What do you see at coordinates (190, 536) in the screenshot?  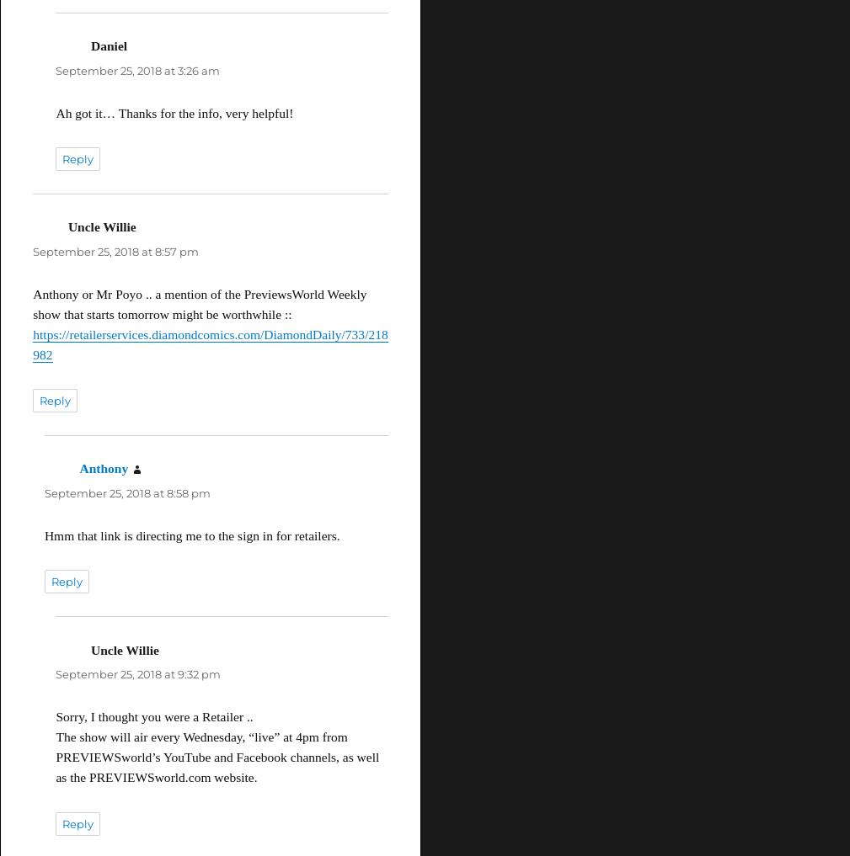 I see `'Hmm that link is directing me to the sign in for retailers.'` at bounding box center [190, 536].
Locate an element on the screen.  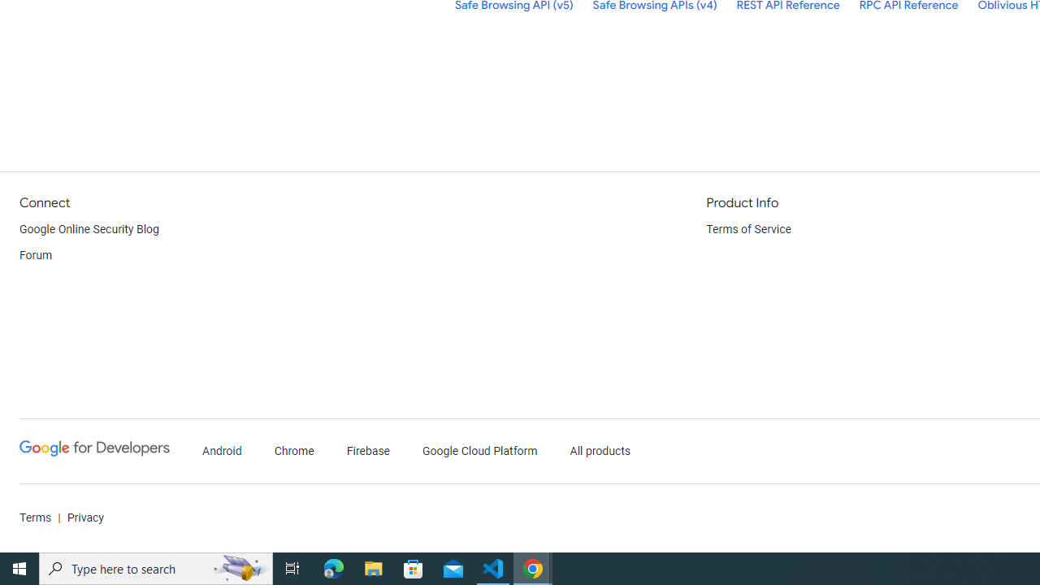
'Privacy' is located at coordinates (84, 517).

----------------------------------------

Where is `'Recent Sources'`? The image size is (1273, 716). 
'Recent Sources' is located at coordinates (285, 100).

----------------------------------------

What this task involves
Pull out every line of the rows that contains the string "Recent", matching case exactly.

The answer
Where is `'Recent Sources'`? The image size is (1273, 716). 
'Recent Sources' is located at coordinates (285, 100).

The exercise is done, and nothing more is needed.